Crispy Chickpea Sweet Potato Fritters

Ingredients List

  • 2 cups sweet potato, peeled and grated
  • 1 can (15 oz) chickpeas, rinsed and roughly mashed
  • 2 scallions, thinly sliced
  • 2 cloves garlic, minced
  • 1/2 cup all-purpose flour (or chickpea flour for gluten-free)
  • 1/2 teaspoon ground cumin
  • 1/2 teaspoon smoked paprika
  • 1/2 teaspoon salt
  • 1/4 teaspoon black pepper
  • 2 large eggs, lightly beaten
  • 2 tablespoons olive oil (for frying)

Ingredient Spotlight

Sweet Potato: This root vegetable provides natural sweetness and a beautiful orange hue, along with essential vitamins. When selecting, look for firm, unblemished sweet potatoes. Grating them finely ensures they cook through evenly and contribute to a cohesive fritter texture. If you’re out of sweet potato, butternut squash can be a good substitute, though it might be slightly less sweet and require a bit more draining due to higher water content.
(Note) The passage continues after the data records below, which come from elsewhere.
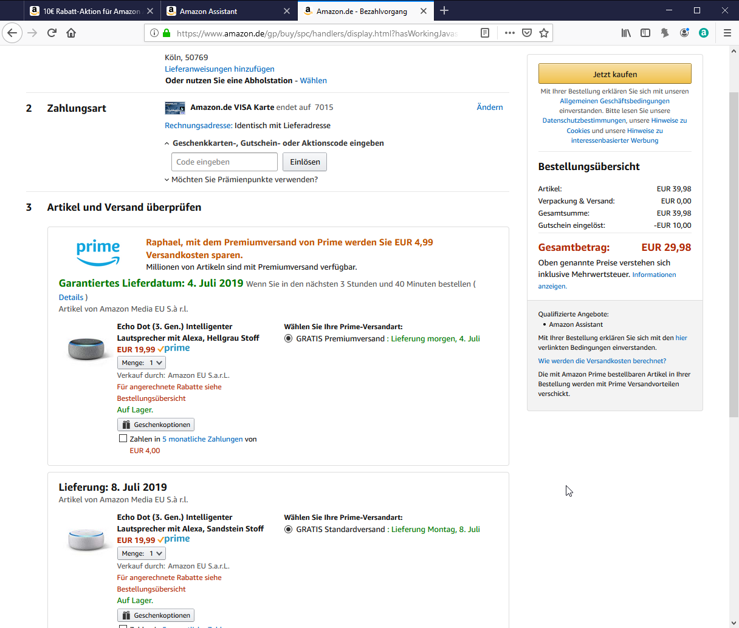Click the Code eingeben input field
Screen dimensions: 739x628
[224, 162]
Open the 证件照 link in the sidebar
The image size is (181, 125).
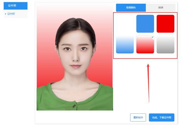tap(11, 14)
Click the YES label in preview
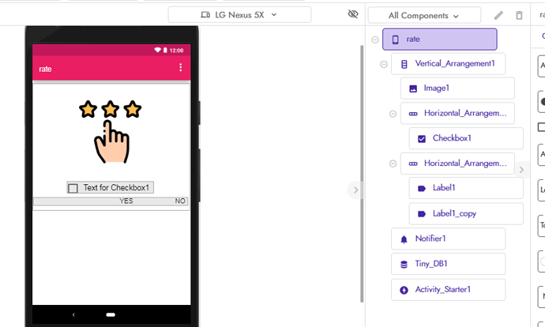 [126, 201]
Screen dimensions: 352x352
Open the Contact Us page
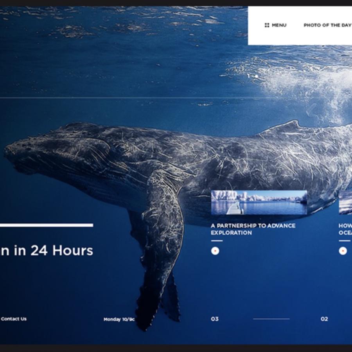(14, 319)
Chickpeas: The humble chickpea is a powerhouse of protein and fiber, giving these fritters their satisfying substance. Rinsing canned chickpeas is crucial to remove excess sodium and improve their flavor. Roughly mashing them provides texture without making the fritters crumbly. In a pinch, white beans (like cannellini) could work, but they are softer and might yield a slightly less firm fritter.

All-Purpose Flour (or Chickpea Flour): This acts as the binding agent, holding all the lovely ingredients together. All-purpose flour gives a classic fritter texture, while chickpea flour offers a gluten-free alternative with a slightly nuttier flavor that complements the chickpeas beautifully. For those avoiding gluten, using chickpea flour is an easy, direct swap without altering the texture much.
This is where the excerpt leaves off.